It happens at least once in the career of every EMS (Emergency medical services) worker or volunteer. Someone called quits on a cardiac patient, but you know deep down that if you just keep on doing compressions, you will save that patient’s life.
For Doron Betzaleli, this situation happened at the end of December. Betzaleli, who is a volunteer EMT with United Hatzalah, Israel’s national volunteer EMS organization, was driving through Ramat Gan when he stopped to withdraw money from an ATM. He got an emergency alert from United Hatzalah’s dispatch and command center informing him that a woman had lost consciousness in a nearby building.
Betzaleli, the experienced EMT that he is, immediately rushed to the scene where he found a 75-year-old woman not breathing and without a pulse. The woman was surrounded by her family members that although they were quite distressed, were relieved to see an experienced EMT arrive in less than three minutes.
Upon assessing the woman’s condition, Betzaleli called for backup and immediately began CPR. As the first responder to the scene, Betzaleli fought for her life, single-handedly providing chest compressions and assisted ventilations, for an exhaustive 13 minutes. Finally, another EMS volunteer arrived to help, giving Betzaleli a slight respite. The team continued CPR together for another seven minutes before the ambulance finally arrived. The rescue crews combined their efforts to save her, but still, the woman lay there with no signs of life.
After an additional 20 minutes of intense CPR, the ambulance paramedic instructed the teams to cease their lifesaving efforts as he didn’t think the woman had any possibility of recovering. Betzaleli felt quite strongly that there might still be a chance of survival, and so, he insisted on continuing CPR for just a bit longer. Miraculously, three minutes later, after additional intense CPR administered by Betzaleli, the woman’s pulse returned. The woman was quickly loaded onto the ambulance and rushed to the hospital under the care of the ambulance crew.

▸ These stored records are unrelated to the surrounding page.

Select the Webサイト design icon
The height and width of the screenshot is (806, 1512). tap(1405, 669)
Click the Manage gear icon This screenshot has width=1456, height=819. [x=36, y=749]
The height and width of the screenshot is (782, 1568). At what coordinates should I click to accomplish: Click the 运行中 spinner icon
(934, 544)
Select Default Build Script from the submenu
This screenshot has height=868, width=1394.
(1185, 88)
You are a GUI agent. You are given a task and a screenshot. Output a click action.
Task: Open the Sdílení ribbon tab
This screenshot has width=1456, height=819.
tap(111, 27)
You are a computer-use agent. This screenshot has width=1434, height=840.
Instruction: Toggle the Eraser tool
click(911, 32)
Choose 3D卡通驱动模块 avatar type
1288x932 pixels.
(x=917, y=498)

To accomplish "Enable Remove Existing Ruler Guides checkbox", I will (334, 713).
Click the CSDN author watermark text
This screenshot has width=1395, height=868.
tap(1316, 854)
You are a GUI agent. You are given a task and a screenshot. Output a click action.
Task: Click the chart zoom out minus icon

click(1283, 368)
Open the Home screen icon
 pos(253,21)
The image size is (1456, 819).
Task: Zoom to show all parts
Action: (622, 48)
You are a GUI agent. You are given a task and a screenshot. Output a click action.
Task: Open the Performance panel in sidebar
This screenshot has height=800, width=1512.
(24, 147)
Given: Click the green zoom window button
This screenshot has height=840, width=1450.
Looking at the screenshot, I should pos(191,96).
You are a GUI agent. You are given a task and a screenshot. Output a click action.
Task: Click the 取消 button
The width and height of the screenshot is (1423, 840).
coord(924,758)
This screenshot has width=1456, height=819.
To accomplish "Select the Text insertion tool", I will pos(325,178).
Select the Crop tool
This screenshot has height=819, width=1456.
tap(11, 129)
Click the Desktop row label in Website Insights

Betzaleli lives in Givat Shmuel with his wife and two children. For him, as it is for many EMS volunteers throughout Israel, saving lives is one of the most important callings that he can undertake. Eli Beer, the President and Founder of United Hatzalah spoke about how proud he is of all of the volunteers for their dedication and perseverance.
“Our volunteers come across many bleak situations. Situations in which people are at the lowest point in their lives and in need of help in the most personal and intimate way. It is our duty to our fellow men, women, children, families and communities, that we do everything that we possibly can in order to make sure that no one needs to suffer or G-d forbid die needlessly. The perseverance and tenacity shown by our medics saves lives every day. I am happy that this was an instance in which our EMTs showed the professionalism and compassion needed to save a life. It is our hope that all of those in need of emergency medical assistance receive the help they need. We, as an organization, learn from our volunteers to never call it quits when there is a possibility of helping another.”